▶ _Texte fourni_:
**********

L’objectif affiché par la Chine populaire est « d’intégrer des principes éthiques aux différents maillons de la chaîne de l’IA » (Beijing AI principles, 2019). Ces principes s’inscrivent dans le plan Belt and Road de développement des activités internationales de la Chine. Dans son 14e plan quinquennal, le gouvernement chinois fixe six principes éthiques devant être respectés par les acteurs de l’économie numérique : « l’amélioration du bien être humain, la promotion de l’équité et de la justice, la protection de la vie privée et de la sécurité, la garantie d’une crédibilité contrôlable, le renforcement des responsabilités, l’amélioration de la littératie éthique ».

**********

▶ _Données extraites_:
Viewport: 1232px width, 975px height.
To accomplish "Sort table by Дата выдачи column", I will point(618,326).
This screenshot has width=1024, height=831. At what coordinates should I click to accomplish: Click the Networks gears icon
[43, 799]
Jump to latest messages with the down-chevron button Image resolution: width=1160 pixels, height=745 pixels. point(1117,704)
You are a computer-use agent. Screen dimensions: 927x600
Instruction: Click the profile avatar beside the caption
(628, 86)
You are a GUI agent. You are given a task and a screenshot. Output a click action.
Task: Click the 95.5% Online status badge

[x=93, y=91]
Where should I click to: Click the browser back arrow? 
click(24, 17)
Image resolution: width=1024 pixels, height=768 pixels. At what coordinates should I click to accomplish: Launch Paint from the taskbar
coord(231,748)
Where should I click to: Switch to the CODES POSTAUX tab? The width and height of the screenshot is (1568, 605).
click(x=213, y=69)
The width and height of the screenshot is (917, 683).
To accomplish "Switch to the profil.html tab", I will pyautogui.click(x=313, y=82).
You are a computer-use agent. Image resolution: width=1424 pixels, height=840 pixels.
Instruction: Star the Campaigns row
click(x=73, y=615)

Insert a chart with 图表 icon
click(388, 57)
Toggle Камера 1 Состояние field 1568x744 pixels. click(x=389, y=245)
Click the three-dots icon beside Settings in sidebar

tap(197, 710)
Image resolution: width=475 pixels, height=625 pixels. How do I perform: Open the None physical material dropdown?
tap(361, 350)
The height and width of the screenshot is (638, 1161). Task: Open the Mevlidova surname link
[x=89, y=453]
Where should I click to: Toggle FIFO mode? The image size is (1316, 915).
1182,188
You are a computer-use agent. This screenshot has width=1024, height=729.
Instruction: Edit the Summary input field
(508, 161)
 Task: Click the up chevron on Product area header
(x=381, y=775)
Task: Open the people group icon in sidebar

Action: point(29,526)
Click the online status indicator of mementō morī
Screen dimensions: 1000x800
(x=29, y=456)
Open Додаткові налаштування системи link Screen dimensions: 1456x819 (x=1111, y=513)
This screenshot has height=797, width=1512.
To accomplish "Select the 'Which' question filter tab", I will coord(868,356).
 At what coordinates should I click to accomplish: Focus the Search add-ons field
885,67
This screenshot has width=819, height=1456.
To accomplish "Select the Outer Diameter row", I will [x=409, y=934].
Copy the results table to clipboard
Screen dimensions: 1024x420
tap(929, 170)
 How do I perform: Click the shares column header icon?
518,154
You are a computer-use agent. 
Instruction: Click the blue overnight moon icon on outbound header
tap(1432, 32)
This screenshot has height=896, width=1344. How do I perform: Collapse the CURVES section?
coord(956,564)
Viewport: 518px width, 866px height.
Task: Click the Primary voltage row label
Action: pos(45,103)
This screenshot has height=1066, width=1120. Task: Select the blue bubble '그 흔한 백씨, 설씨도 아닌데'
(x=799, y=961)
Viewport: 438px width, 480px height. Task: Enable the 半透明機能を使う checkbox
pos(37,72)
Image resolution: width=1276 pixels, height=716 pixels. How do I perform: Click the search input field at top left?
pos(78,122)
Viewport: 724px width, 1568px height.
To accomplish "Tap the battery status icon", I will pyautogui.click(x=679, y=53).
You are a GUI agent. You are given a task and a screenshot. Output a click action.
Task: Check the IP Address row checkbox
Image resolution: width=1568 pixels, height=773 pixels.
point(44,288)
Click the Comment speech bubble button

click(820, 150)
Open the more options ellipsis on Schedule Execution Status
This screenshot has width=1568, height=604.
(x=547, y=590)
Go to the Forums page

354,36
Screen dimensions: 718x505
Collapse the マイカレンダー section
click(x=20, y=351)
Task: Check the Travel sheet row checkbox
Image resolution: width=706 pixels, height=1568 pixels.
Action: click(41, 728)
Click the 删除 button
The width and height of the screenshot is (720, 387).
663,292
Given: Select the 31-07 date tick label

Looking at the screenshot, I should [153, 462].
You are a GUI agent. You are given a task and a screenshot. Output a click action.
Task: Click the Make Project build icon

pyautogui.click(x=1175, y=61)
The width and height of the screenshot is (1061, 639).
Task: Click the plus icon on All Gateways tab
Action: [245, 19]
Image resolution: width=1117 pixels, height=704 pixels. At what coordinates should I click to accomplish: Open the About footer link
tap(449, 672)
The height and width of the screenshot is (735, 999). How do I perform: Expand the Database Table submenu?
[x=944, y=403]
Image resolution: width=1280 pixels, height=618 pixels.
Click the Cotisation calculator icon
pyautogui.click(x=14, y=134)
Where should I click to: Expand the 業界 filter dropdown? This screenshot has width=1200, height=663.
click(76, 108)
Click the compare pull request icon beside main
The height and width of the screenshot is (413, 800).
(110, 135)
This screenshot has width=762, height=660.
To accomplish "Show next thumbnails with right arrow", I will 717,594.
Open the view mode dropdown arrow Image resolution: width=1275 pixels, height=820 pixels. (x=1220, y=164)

**********

▶ _Objectifs_:
**1)** Veuillez dire si chacune des affirmations suivantes concorde avec le texte fourni, en répondant par oui ou par non et en citant mot pour mot les termes qui tranchent.
(a) Le gouvernement chinois fixe six principes éthiques dans son 14e plan quinquennal.
(b) Les Beijing AI principles datent de 2020.
(c) Les principes s’inscrivent dans le plan Belt and Road.
**2)** Répondez brièvement aux questions suivantes à partir du texte fourni.
(a) Quel objectif la Chine populaire affiche-t-elle ?
(b) Par quels acteurs les six principes éthiques doivent-ils être respectés ?
(c) Quel principe figure en dernier dans la liste des six ?
Les enregistrements ne sont pas utiles ici.

▶ _Corrigé_:
**1)**
(a) Oui : « Dans son 14e plan quinquennal, le gouvernement chinois fixe six principes éthiques »
(b) Non : « Beijing AI principles, 2019 »
(c) Oui : « Ces principes s’inscrivent dans le plan Belt and Road »

**2)**
(a) Intégrer des principes éthiques aux différents maillons de la chaîne de l’IA.
(b) Par les acteurs de l’économie numérique.
(c) L’amélioration de la littératie éthique.